▶ [TASK GOAL] Return, from the data below, each line that contains the word "agent".

Stored records
☆ ☆ ☆ ☆
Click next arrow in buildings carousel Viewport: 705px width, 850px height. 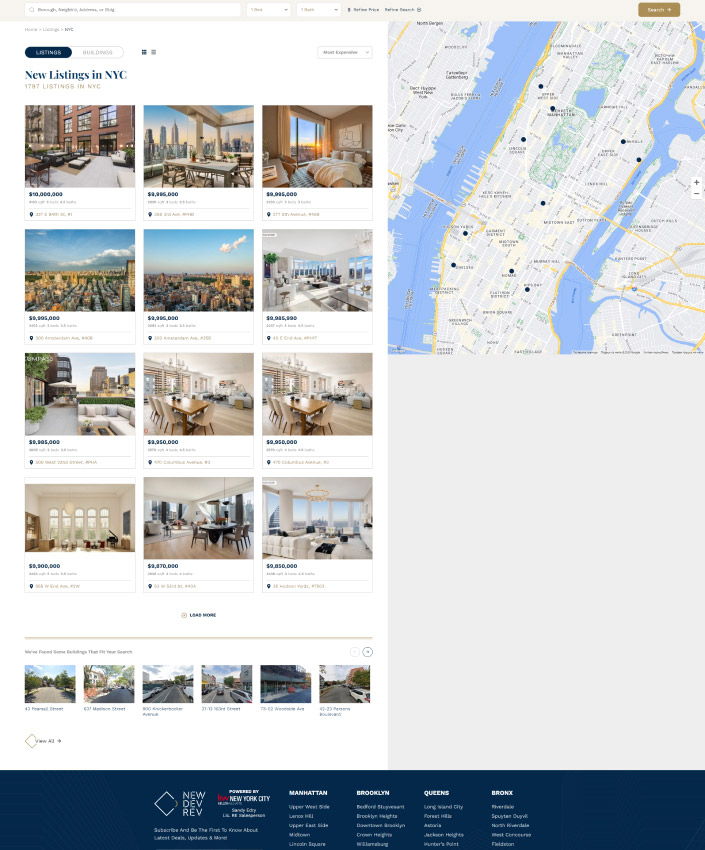(368, 652)
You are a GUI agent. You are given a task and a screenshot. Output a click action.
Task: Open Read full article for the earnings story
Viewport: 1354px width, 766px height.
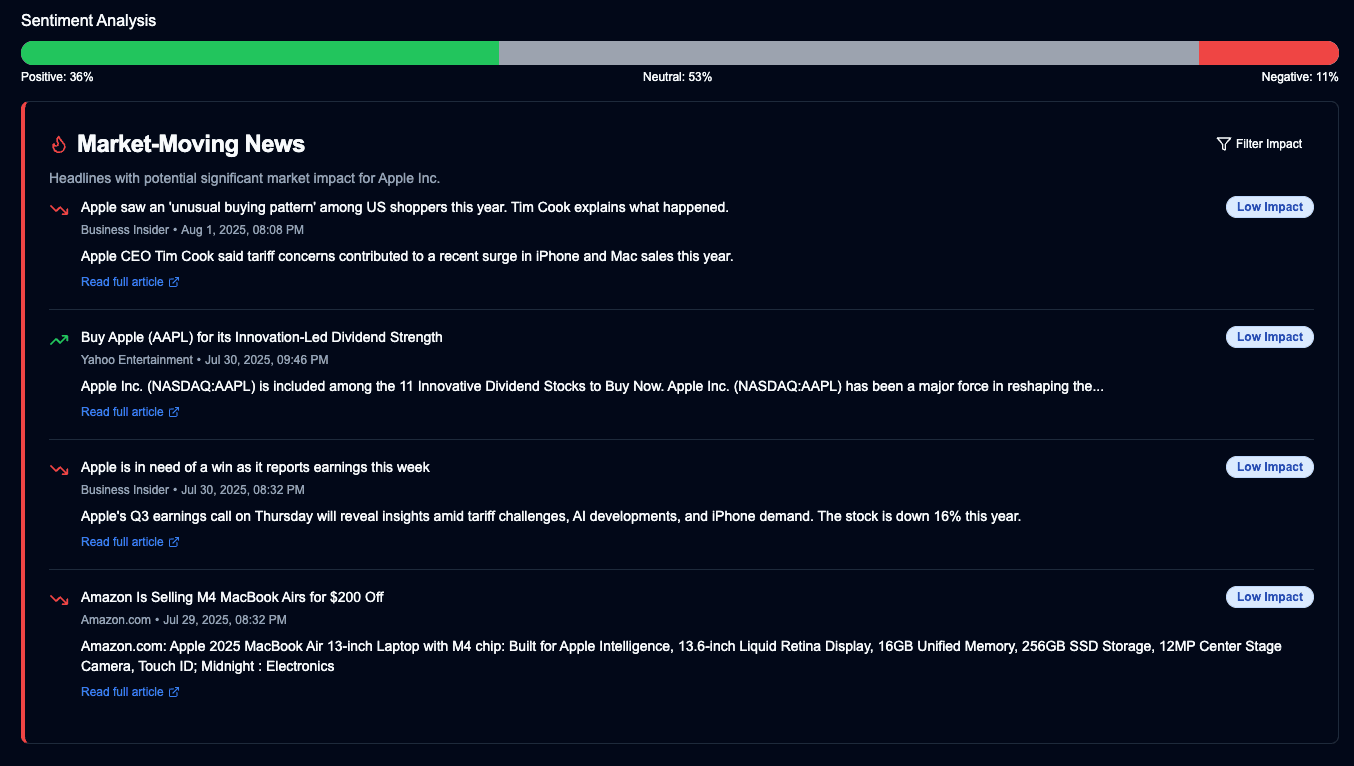pyautogui.click(x=122, y=541)
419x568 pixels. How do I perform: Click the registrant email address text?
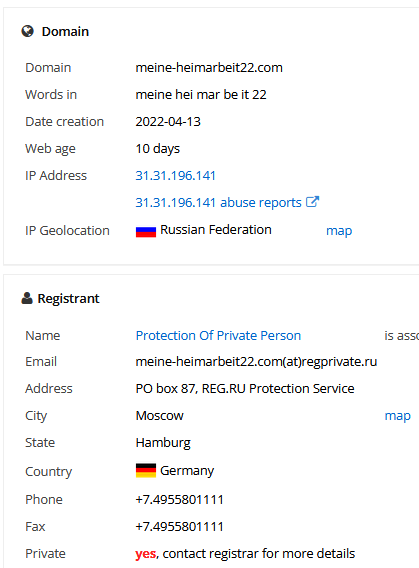pyautogui.click(x=256, y=362)
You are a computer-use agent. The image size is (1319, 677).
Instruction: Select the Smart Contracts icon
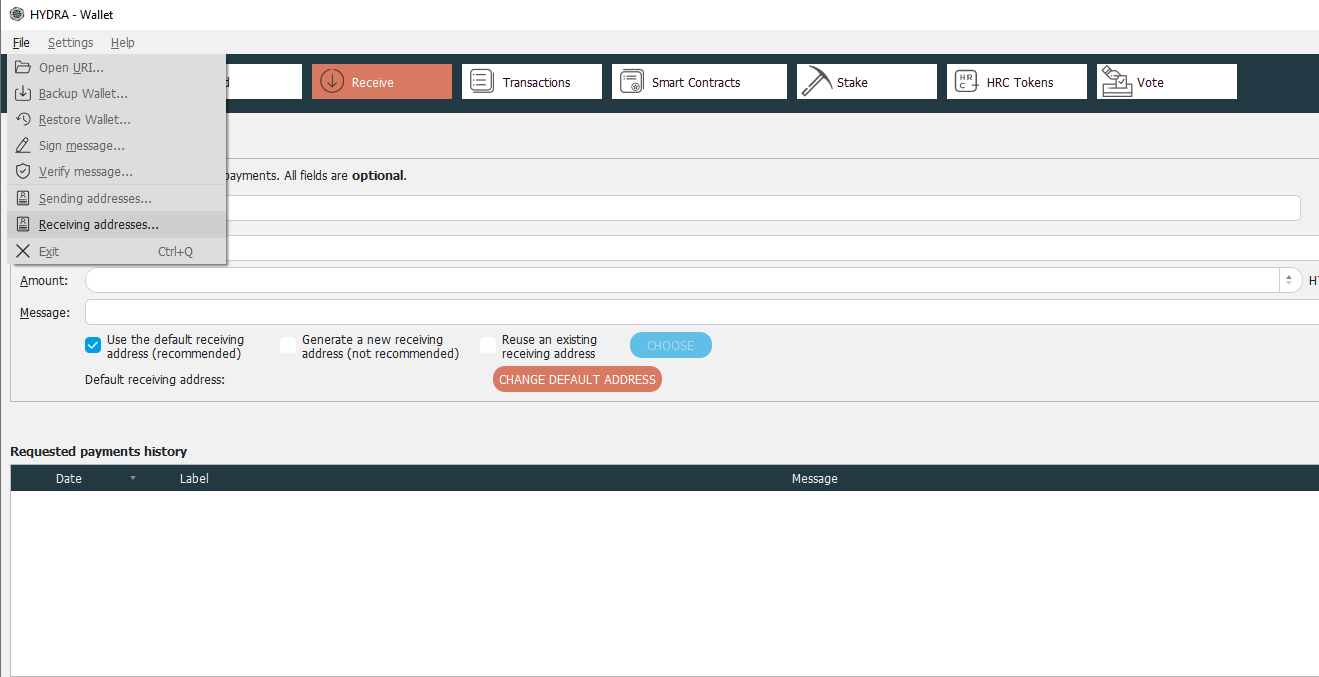[x=631, y=82]
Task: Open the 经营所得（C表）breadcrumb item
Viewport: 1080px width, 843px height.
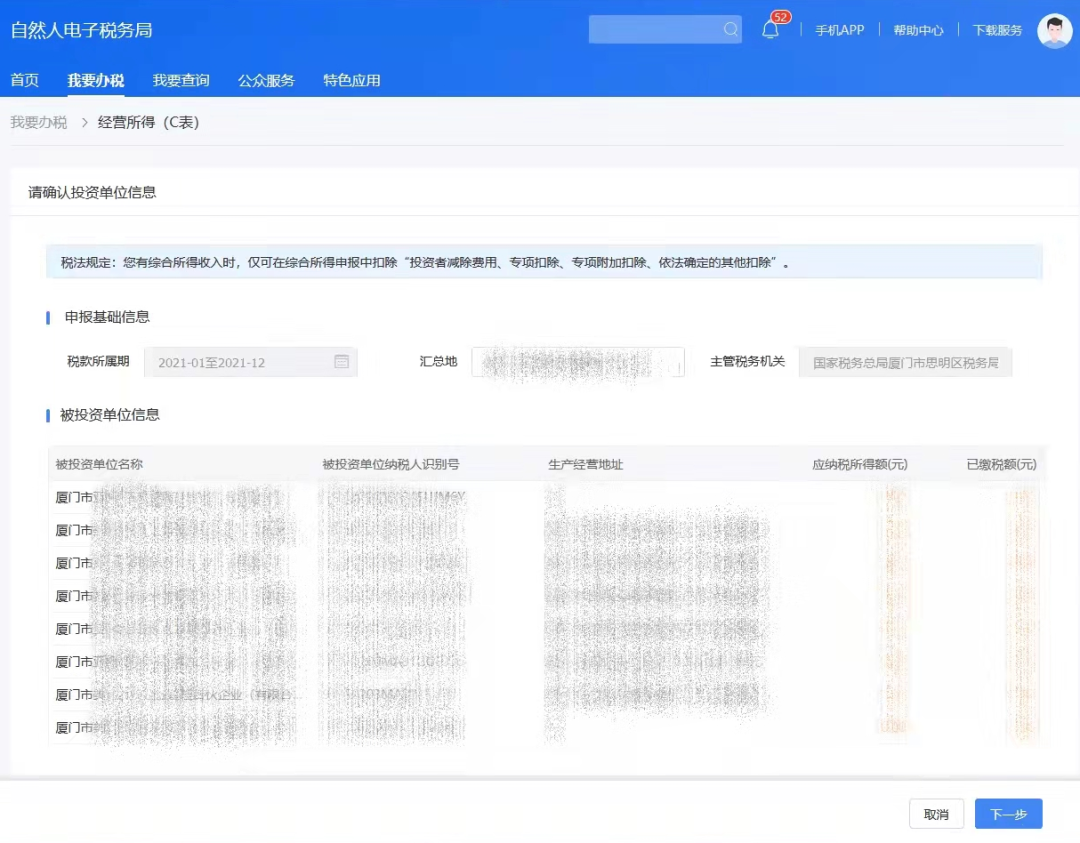Action: tap(146, 122)
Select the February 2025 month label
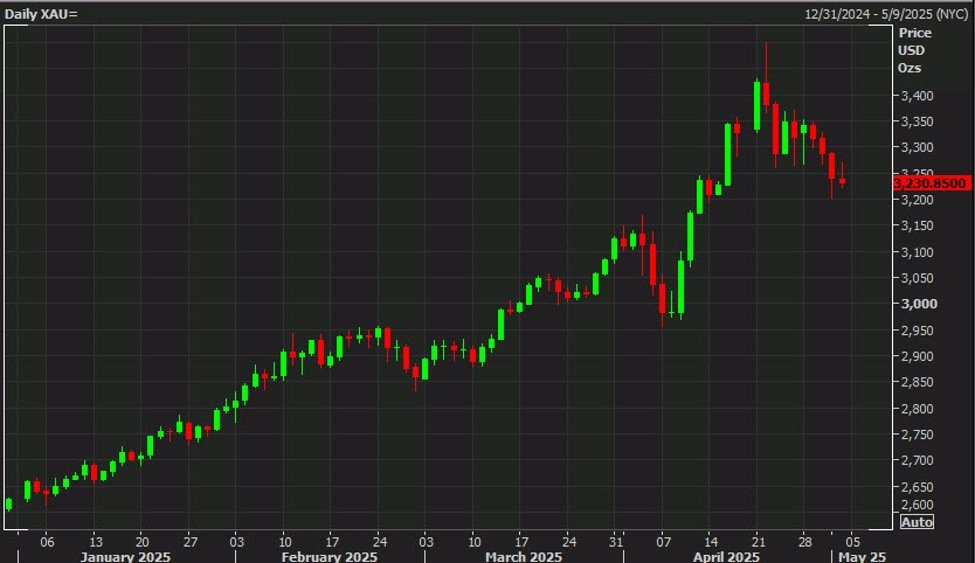 324,556

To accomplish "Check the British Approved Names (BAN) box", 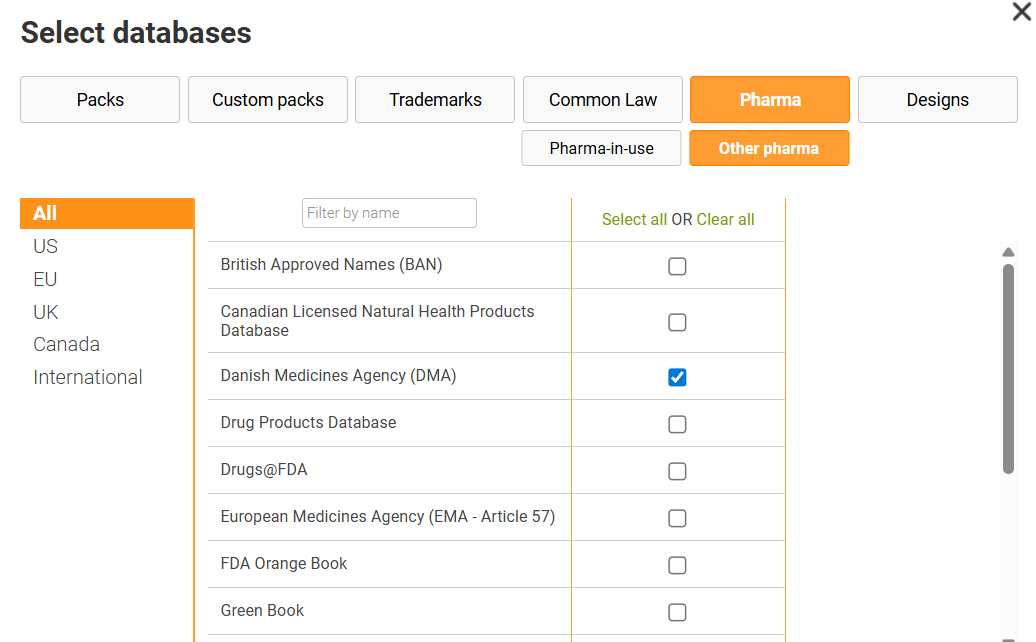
☆ ☆ ☆ ☆
▶ [RESPONSE BELOW]
You are a GUI agent. You are given a task and a screenshot. Output a click action.
You are a computer-use agent. The image size is (1319, 677).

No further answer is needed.